[Entries for pointing at spots in documents and screenshots]

start

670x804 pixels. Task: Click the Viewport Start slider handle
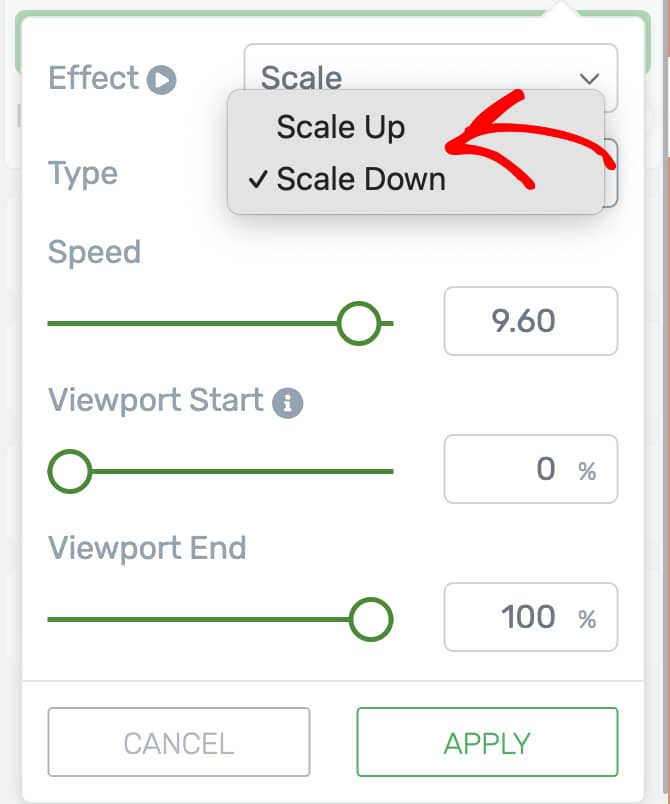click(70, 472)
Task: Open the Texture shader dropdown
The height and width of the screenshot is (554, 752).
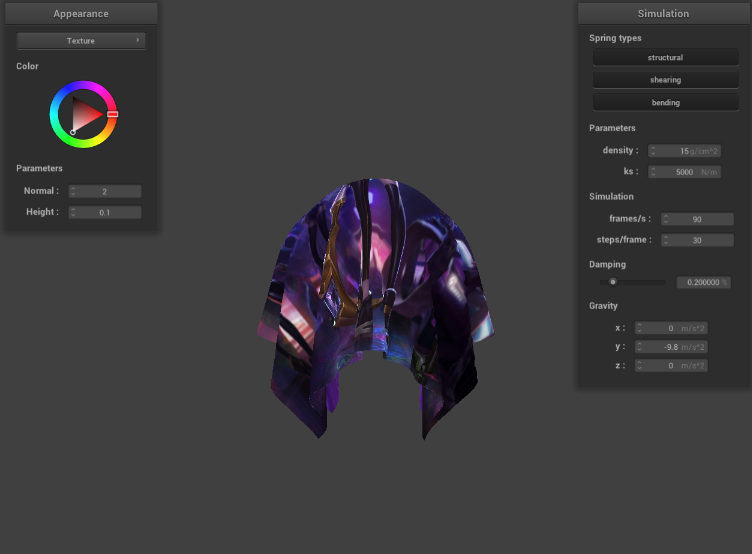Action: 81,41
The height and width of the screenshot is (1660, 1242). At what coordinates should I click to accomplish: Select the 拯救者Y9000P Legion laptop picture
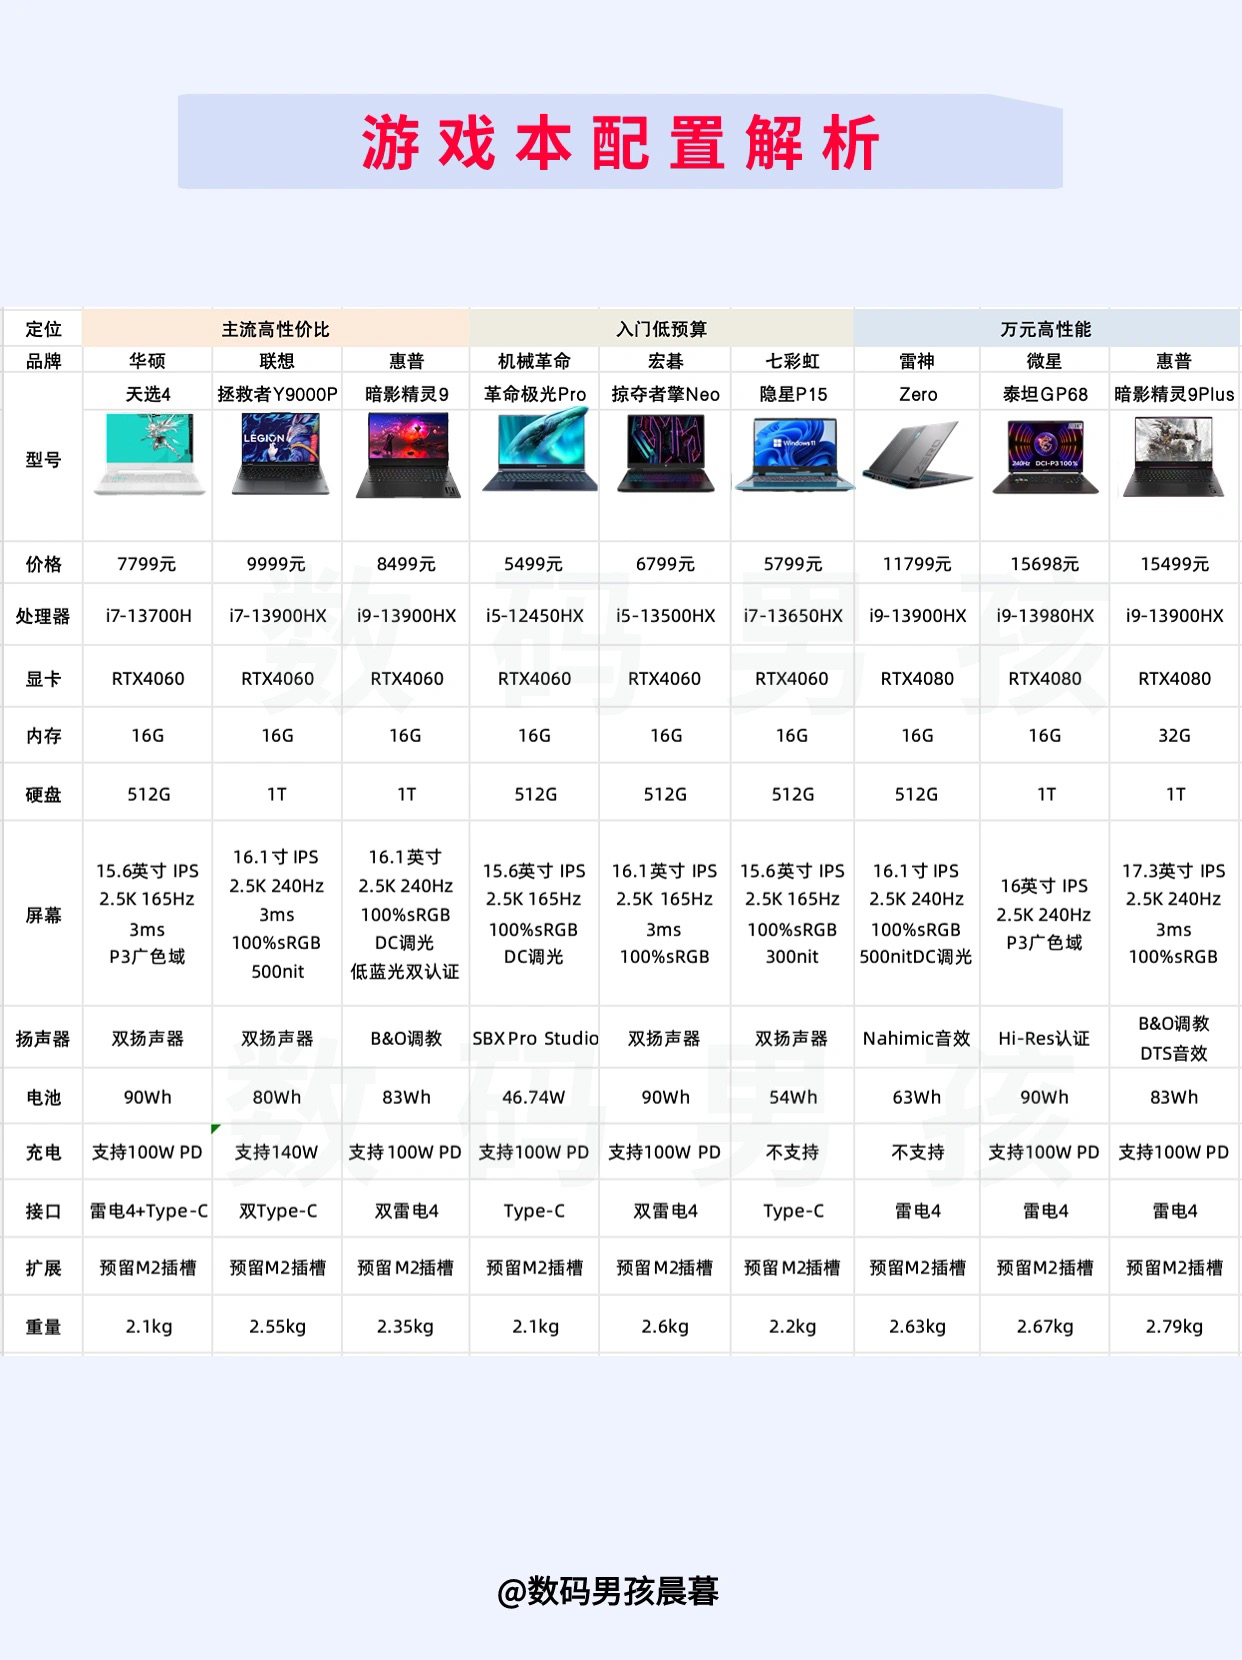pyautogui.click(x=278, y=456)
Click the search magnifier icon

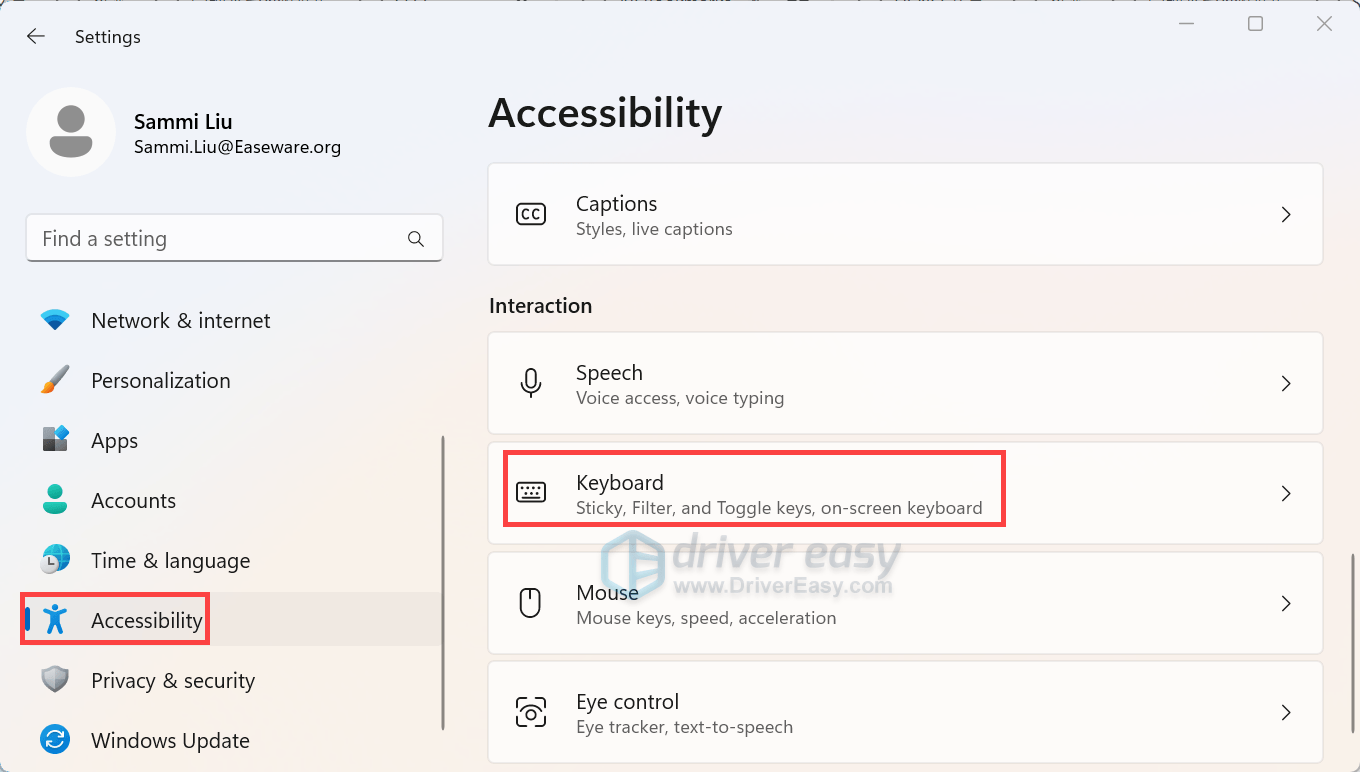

end
start

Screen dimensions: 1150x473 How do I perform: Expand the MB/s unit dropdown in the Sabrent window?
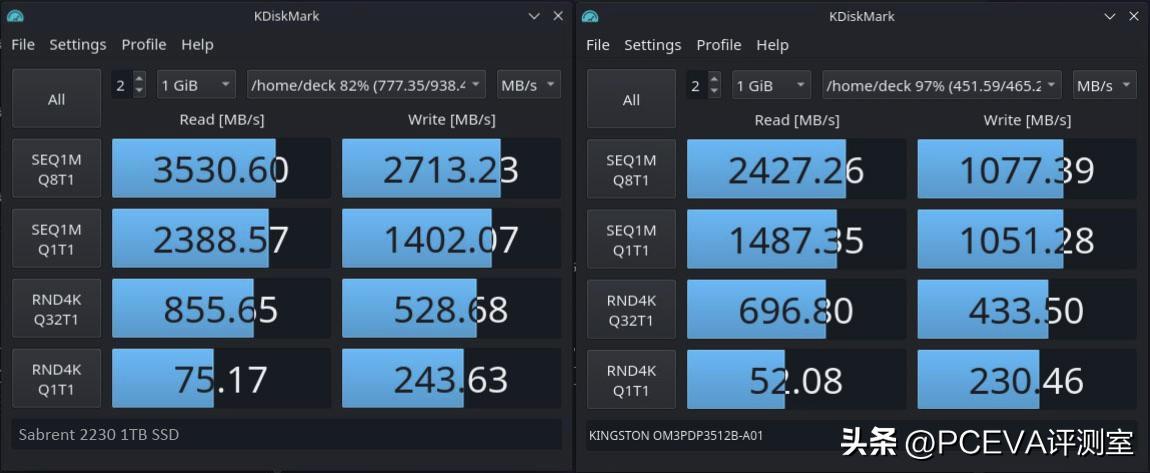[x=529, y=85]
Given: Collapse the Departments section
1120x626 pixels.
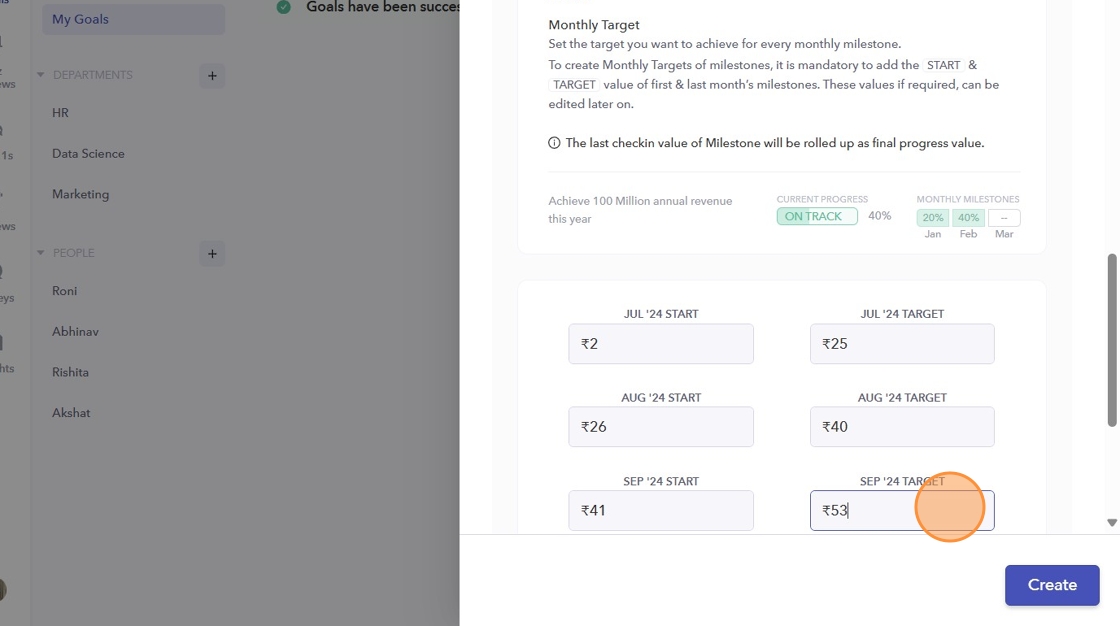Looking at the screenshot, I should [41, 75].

end

TASK BRIEF: Please put the lines of the entries above into a JSON list of strings, one string per line, skipping blank lines and covering only the stretch that starts with the line containing "670x804 pixels. Task: Click" and runs through the line containing "Action: 81,41", both included. Leave the pictures out of the list.

RESULT FOR THIS TASK:
[
  "670x804 pixels. Task: Click the Viewport Start slider handle",
  "click(70, 472)",
  "Task: Open the Texture shader dropdown",
  "The height and width of the screenshot is (554, 752).",
  "Action: 81,41"
]